御神体は、三十センチほどの木の棒に男女の顔や馬の顔を描き、そこに「オセンダク」と呼ばれる布の衣を着せたものが一般的である。オセンダクは年に一度、または二度、新しい布を上から重ねて着せる習わしがあり、長く祀られたオシラサマには、百枚を超える布をまとっていることもあると言われている。その姿はまるで信仰の年月を映すかのようである。
この神は家の守護神であると同時に、農作、病気平癒、豊穣など多くのご利益をもたらすとされる。中でも特に知られているのが、養蚕の神としての信仰である。
伝説によれば、昔ある長者の娘が家で飼っていた馬に恋をし、怒った父親が馬を殺してしまった。悲しみに暮れた娘は馬の亡骸にすがりつき、そのまま天へ昇っていった。娘と馬は一体となって神となり、これがオシラサマの始まりであると言われている。娘は昇天の際、父に蚕を残し「この糸で豊かに暮らせるだろう」と告げ去っていった。
この物語から、オシラサマは養蚕の守り神としても広く信仰されるようになった。しかし、この伝説は元々存在したオシラサマ信仰を後世に説明づけたものとも言われており、真の起源は今も不明である。
オシラサマを祀る際に行われる「オシラアソバセ」と呼ばれる儀式では、イタコが家を訪れ、祭文を唱えながら神を祀る。イタコが来られない家では、主婦が儀式を行う。この祀り事は女性のみが行うもので、男性や他家の者が行うことは固く禁じられている。
オシラサマには、こうした禁忌がいくつも存在する。特に知られているのが、肉や卵を口にしてはならないという掟である。
祀りの日は肉食を断ち、供え物にも動物性のものを用いないとされる。
また、「一度拝むとずっと拝まなければならない」ともいわれ、拝むのをやめたり、粗末に扱う事は厳禁であり、そうした不敬に対しては祟りがあると信じられている。
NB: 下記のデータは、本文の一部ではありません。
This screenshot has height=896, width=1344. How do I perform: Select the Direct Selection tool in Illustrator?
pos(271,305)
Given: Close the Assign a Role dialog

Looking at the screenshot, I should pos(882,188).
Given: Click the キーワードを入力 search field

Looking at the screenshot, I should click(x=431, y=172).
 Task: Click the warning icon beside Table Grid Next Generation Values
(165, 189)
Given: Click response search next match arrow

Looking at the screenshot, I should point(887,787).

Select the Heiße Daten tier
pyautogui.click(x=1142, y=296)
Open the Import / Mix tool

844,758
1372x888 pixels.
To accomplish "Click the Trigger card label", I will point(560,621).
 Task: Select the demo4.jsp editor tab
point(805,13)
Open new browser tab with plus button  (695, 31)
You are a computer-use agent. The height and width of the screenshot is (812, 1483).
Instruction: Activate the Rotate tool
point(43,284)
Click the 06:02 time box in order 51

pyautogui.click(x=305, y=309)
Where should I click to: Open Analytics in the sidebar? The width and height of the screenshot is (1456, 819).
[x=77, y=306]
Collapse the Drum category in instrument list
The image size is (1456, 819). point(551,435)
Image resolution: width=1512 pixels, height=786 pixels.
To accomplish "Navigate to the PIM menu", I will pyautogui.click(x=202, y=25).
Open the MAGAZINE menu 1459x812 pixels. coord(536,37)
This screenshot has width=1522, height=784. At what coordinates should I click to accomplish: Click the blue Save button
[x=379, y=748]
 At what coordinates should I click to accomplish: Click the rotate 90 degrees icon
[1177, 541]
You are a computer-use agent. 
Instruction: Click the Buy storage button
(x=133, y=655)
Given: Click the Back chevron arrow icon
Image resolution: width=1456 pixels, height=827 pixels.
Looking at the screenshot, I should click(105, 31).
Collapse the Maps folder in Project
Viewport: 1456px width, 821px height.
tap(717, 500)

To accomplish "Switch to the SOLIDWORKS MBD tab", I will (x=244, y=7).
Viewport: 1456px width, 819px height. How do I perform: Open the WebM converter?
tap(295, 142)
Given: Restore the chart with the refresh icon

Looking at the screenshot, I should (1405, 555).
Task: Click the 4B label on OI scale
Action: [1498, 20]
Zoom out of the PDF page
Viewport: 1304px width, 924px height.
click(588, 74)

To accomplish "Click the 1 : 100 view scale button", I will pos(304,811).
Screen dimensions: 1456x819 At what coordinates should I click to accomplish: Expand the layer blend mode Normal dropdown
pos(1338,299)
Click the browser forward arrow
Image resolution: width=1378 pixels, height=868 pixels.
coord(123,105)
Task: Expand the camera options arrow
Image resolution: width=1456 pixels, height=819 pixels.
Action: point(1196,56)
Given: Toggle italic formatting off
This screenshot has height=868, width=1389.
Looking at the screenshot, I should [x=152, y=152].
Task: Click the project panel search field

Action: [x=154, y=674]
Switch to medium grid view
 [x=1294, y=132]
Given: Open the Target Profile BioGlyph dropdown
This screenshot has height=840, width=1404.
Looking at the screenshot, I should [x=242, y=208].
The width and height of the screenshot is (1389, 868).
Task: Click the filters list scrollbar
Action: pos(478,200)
これらの禁忌は、オシラサマが清浄を好む神であることを示すとともに、人々の間に深い畏れを生み出してきた。
オシラサマは人間を守る神というだけではなく、人々に畏怖される存在でもあるのだ。
参考サイト
オシラサマ…家々に受け継がれる信仰の重なりに、静かな畏れと不思議な魅力を感じた。